Your assignment =
Your copy should repeat each record exactly and contain none of the pictures.

- - -

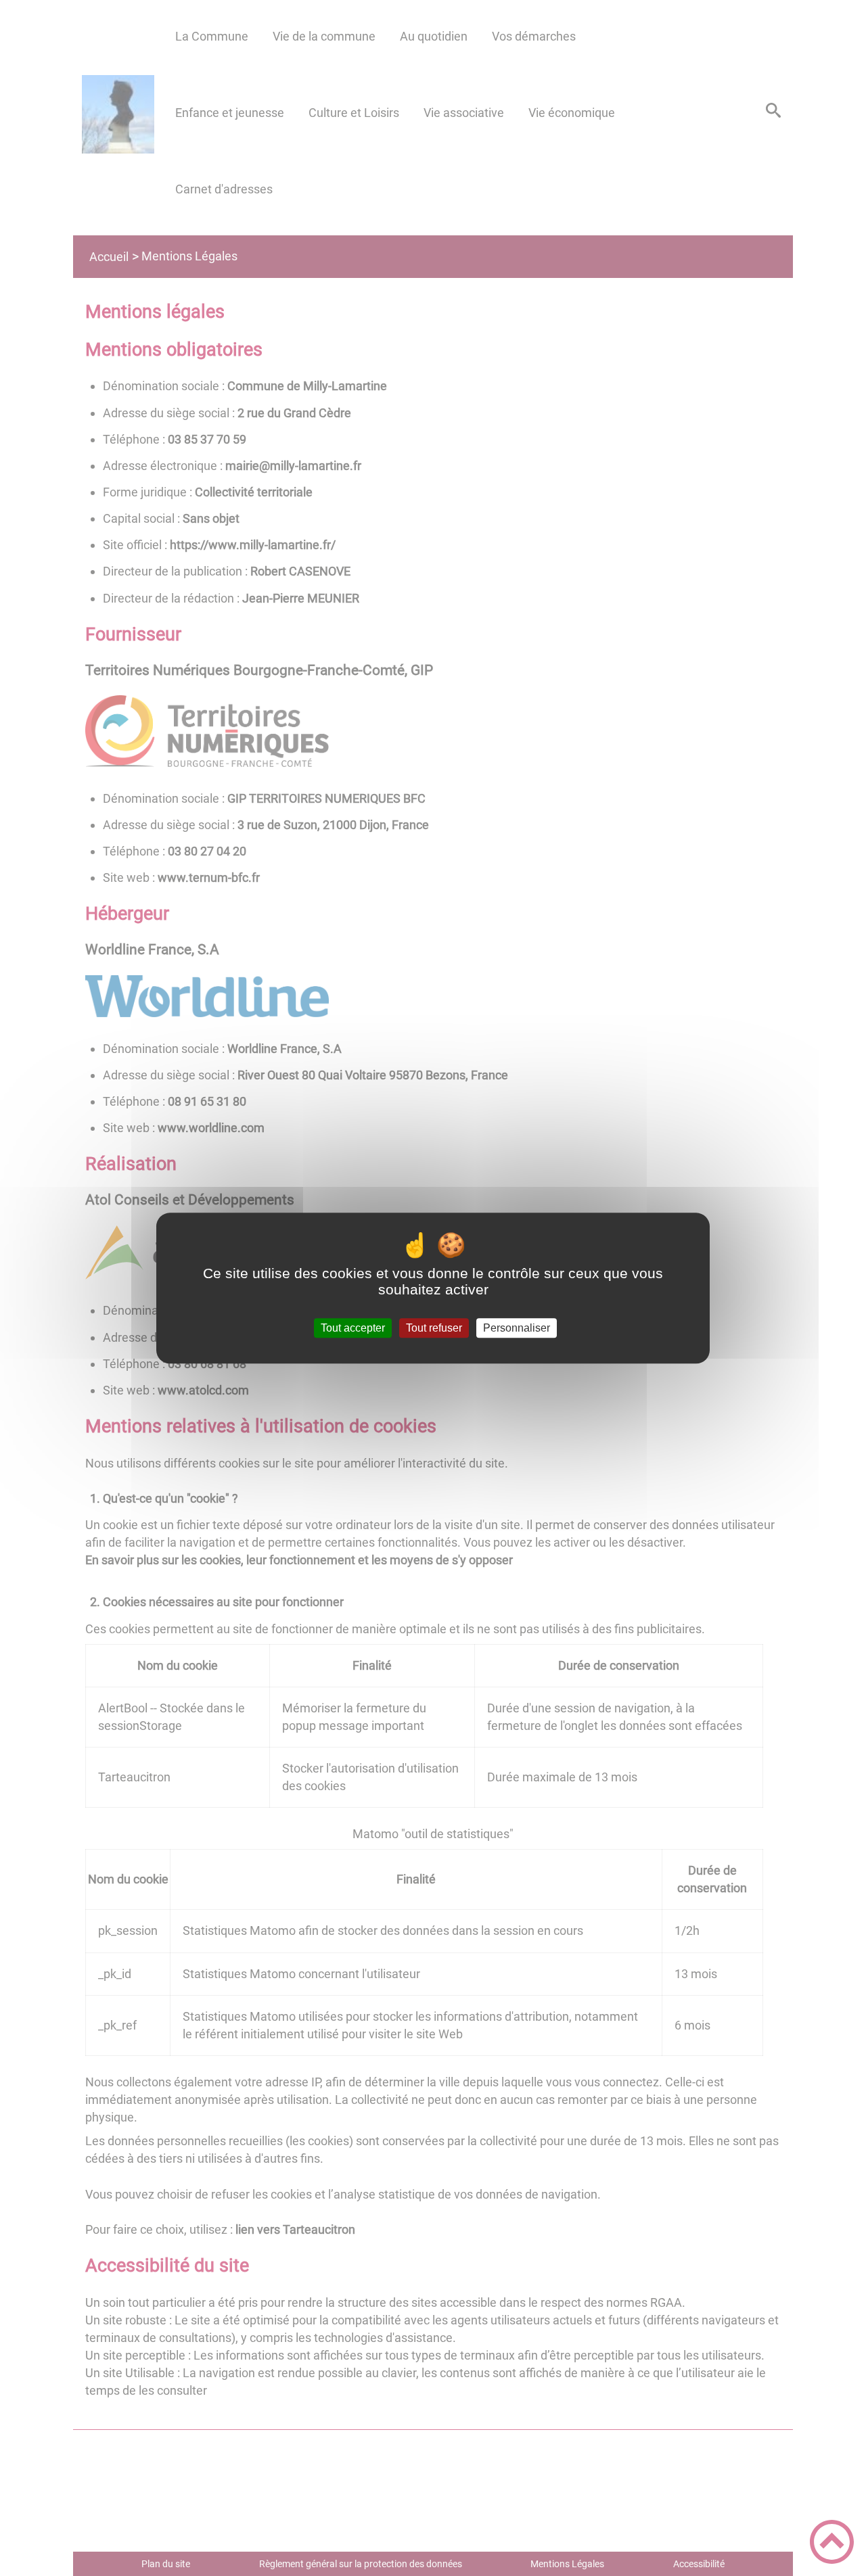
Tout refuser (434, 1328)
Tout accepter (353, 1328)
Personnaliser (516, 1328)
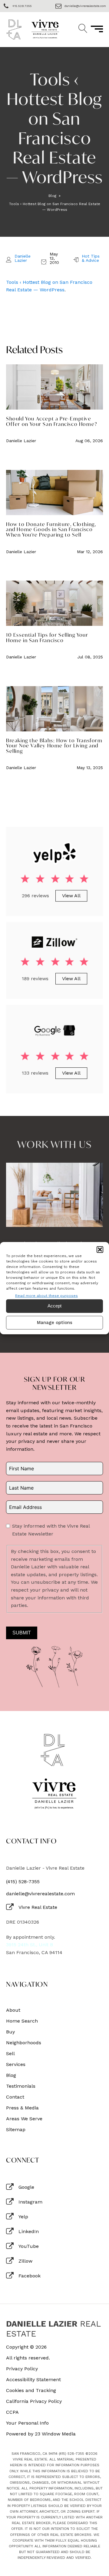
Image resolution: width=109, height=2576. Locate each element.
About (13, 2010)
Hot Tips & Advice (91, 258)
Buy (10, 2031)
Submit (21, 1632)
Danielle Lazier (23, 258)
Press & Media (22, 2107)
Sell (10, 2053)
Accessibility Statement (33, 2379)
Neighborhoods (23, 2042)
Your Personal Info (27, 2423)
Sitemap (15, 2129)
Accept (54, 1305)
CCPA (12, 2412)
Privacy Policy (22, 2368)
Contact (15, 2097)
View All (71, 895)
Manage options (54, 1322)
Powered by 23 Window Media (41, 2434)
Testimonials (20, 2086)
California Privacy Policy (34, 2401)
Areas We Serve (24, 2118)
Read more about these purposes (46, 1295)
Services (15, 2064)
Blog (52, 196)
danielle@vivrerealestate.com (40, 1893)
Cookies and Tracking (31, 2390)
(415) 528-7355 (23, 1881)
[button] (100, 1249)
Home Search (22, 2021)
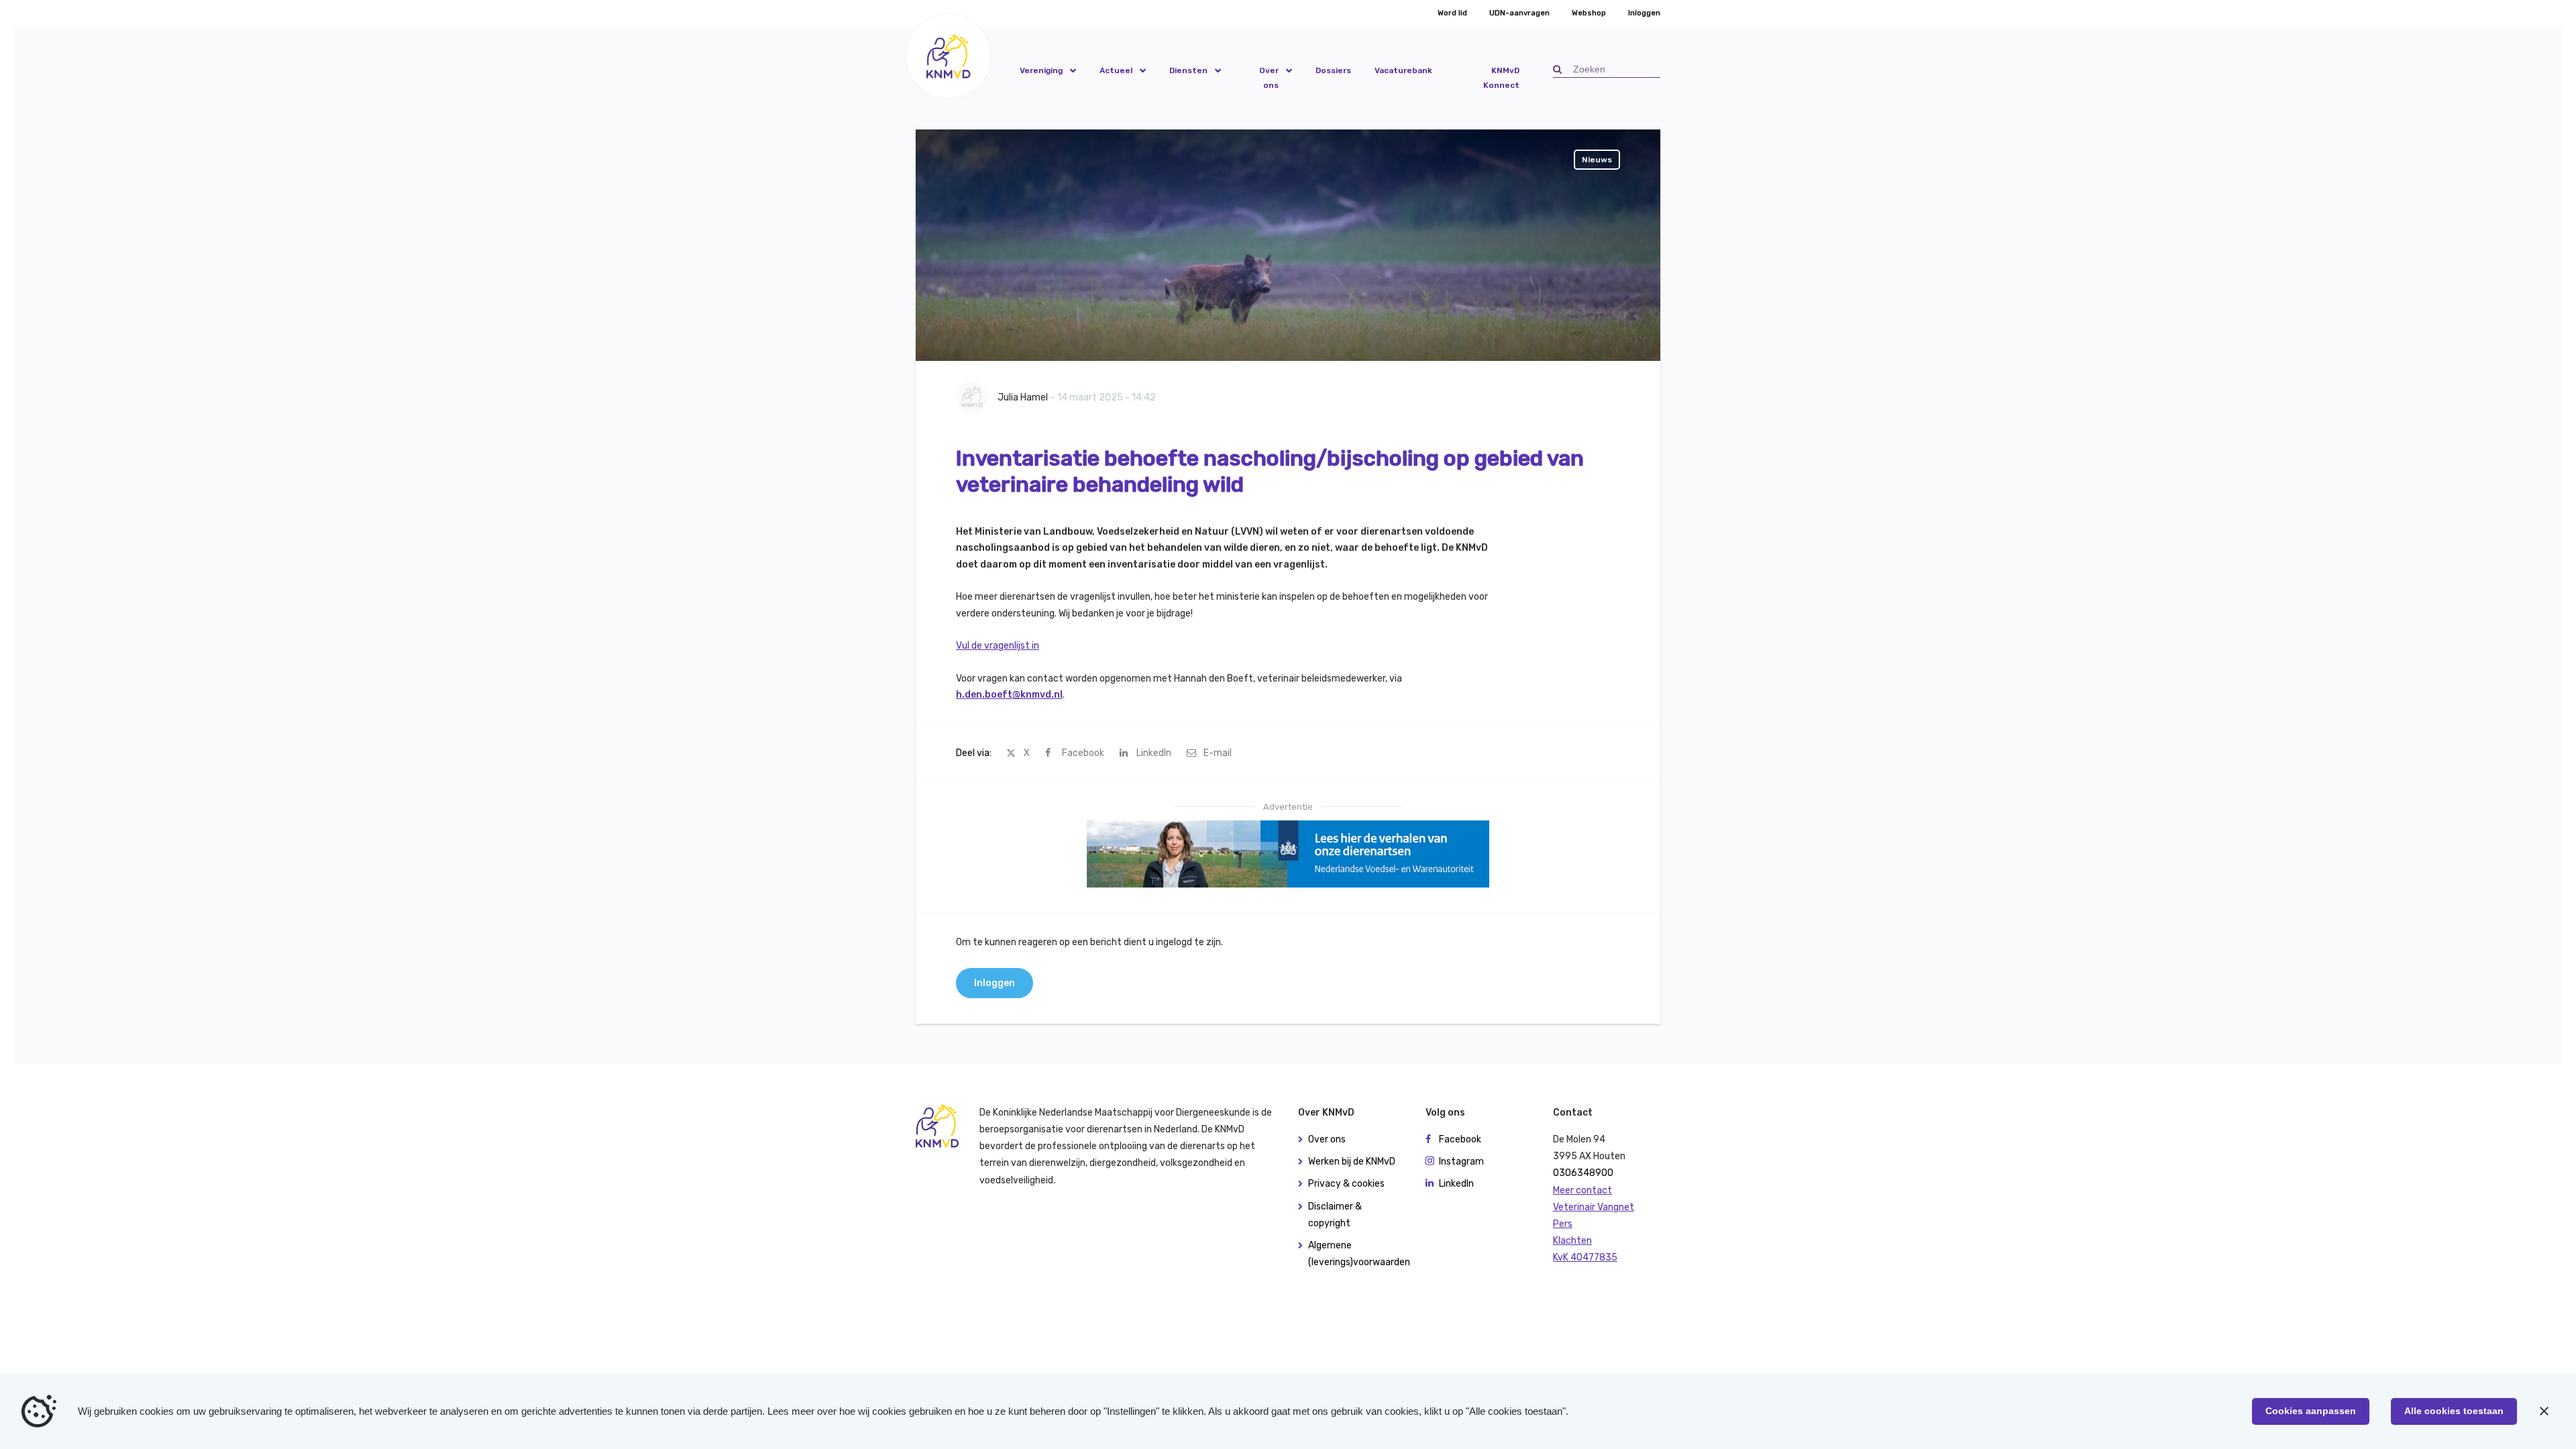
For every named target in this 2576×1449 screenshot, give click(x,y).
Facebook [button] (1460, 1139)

- - -

Solution to this exercise =
Tout refuser (434, 1328)
Tout accepter (353, 1328)
Personnaliser (516, 1328)
Image resolution: width=109, height=2576. Locate each element.
About (13, 2010)
Hot Tips & Advice (91, 258)
Buy (10, 2031)
Submit (21, 1632)
Danielle Lazier (23, 258)
Press & Media (22, 2107)
Sell (10, 2053)
Accessibility Statement (33, 2379)
Neighborhoods (23, 2042)
Your Personal Info (27, 2423)
Sitemap (15, 2129)
Accept (54, 1305)
CCPA (12, 2412)
Privacy Policy (22, 2368)
Contact (15, 2097)
View All (71, 895)
Manage options (54, 1322)
Powered by 23 Window Media (41, 2434)
Testimonials (20, 2086)
California Privacy Policy (34, 2401)
Areas We Serve (24, 2118)
Read more about these purposes (46, 1295)
Services (15, 2064)
Blog (52, 196)
danielle@vivrerealestate.com (40, 1893)
Cookies and Tracking (31, 2390)
(415) 528-7355 (23, 1881)
[button] (100, 1249)
Home Search (22, 2021)
For every named target in this 2576×1449 screenshot, give click(x,y).
Facebook [button] (1460, 1139)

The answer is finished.